Monday, June 28, 2010
I share Rick’s disappointment in today’s Martinez decision. Four quick points about the reasoning employed by Justices Ginsburg (for the majority) and Stevens (concurring):
First, has the Supreme Court ever had a gift that has kept on giving like Lawrence v. Texas? At oral argument, Michael McConnell argued (on behalf of CLS) that while a group could properly be prohibited from discriminating based on status, prohibiting discrimination based on belief unduly compromises a group’s ability to foster any sort of coherent identity. The Martinez majority rejected the feasibility of this distinction as posing a “dauting” task for a university to monitor, and then relied on the Lawrence Court’s statement that “When homosexual conduct is made criminal by the law of the State, that declaration in and of itself is an invitation to subject homosexual persons to discrimination.” A religious student group’s right to participate in the life of the university may seem to raise starkly different considerations than the state’s power to criminalize sexual conduct engaged in primarily by a certain category of individuals, but apparently the status-belief distinction is no longer viable in either category.

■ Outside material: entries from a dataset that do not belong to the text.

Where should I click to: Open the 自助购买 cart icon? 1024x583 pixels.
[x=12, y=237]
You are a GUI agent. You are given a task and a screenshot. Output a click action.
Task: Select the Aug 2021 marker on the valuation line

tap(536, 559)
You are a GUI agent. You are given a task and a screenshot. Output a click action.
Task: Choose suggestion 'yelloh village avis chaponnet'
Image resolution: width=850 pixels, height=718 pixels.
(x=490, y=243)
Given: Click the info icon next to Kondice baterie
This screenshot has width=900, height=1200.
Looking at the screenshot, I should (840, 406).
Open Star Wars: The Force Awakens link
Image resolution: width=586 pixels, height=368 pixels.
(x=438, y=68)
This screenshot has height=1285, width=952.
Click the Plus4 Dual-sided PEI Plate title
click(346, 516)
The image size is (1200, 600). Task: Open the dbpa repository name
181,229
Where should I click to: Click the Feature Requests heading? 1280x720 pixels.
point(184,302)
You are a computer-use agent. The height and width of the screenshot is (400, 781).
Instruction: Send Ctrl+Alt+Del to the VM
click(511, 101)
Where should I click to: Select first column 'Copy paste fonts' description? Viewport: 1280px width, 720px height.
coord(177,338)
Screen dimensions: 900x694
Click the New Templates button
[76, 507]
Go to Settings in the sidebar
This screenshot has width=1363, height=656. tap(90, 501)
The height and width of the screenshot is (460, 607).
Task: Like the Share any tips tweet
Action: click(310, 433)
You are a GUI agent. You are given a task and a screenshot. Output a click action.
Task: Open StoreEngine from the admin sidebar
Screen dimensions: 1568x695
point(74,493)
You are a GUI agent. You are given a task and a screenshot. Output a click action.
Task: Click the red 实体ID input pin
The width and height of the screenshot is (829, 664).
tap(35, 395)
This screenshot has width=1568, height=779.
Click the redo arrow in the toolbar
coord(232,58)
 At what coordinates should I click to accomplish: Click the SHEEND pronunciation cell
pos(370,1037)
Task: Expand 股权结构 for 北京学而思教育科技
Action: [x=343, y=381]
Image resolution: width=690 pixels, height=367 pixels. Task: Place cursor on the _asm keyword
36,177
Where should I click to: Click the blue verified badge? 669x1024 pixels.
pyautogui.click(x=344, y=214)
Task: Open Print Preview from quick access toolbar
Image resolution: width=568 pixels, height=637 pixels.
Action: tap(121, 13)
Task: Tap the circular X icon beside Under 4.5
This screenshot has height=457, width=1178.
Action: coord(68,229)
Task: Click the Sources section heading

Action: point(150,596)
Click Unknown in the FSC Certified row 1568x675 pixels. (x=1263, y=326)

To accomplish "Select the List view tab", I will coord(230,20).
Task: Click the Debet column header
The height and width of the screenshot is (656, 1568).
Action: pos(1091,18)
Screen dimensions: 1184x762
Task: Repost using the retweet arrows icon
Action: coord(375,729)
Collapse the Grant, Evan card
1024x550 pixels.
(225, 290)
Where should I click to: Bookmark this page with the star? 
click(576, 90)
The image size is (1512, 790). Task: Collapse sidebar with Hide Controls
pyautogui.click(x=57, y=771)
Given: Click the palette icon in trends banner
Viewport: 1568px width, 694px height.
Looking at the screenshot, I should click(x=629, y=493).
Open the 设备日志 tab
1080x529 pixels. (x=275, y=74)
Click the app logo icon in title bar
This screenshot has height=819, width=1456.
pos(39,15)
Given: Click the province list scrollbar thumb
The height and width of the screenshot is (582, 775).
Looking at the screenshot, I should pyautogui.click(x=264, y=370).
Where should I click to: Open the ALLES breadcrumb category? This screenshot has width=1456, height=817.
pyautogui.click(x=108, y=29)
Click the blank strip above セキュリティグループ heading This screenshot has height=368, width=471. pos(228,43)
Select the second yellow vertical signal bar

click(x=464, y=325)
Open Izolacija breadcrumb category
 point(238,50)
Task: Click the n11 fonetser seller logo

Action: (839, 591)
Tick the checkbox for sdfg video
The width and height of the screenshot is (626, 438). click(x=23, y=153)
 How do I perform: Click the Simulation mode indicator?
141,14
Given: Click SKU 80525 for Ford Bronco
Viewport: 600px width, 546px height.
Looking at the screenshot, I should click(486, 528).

Second, the majority noted that the law school’s (alleged) “all comers” policy could be a reasonable expression of the school’s desire to encourage tolerance, cooperation, and learning among students. Fair enough. But, the majority added, to the extent that the policy “sometimes produces discord,” the law school can reasonably include among its goals for the policy “the development of conflict-resolution skills, toleration, and readiness to find common ground.” The message to CLS: “you nutty evangelicals have the opportunity to learn tolerance and cooperation by admitting all students, even those who defy your group’s animating beliefs; if you find that this policy creates discord, you have the opportunity to learn conflict-resolution skills.” Obviously, the same skill sets could be equally in play with a policy that permitted groups to pursue their own chosen beliefs, with significantly less fallout for associational freedom and expression.
Third, Justice Stevens, in his concurring opinion, notes that “the policy may end up having greater consequences for religious groups . . . inasmuch as they are more likely than their secular counterparts to wish to exclude students of particular faiths.” (emphasis added) Note what this phrasing communicates about the Justice’s mindset. I’ve never met a CLS member or leader who desired “to exclude students of particular faiths.” The point, for CLS and every other religious group of which I have been a part, is to engage in the mutual formation and expression of truths held in common. A desire to exclude is not the point of the project, nor is the exclusion aimed at “particular faiths.” The exclusion is a consequence – and usually a consequence that is neither celebrated nor trumpeted – of a commitment to meaningful inclusion.
Finally, the Court emphasizes that the reader should not confuse the advisability of the law school’s policy with its permissibility. That seems to be the next challenge – how can we help expand our public discourse about “discrimination” to include a recognition that associational diversity is a key component of religious and moral liberty, and that even if a university now has the right to make all groups accept everyone, it’s a right best left unexercised?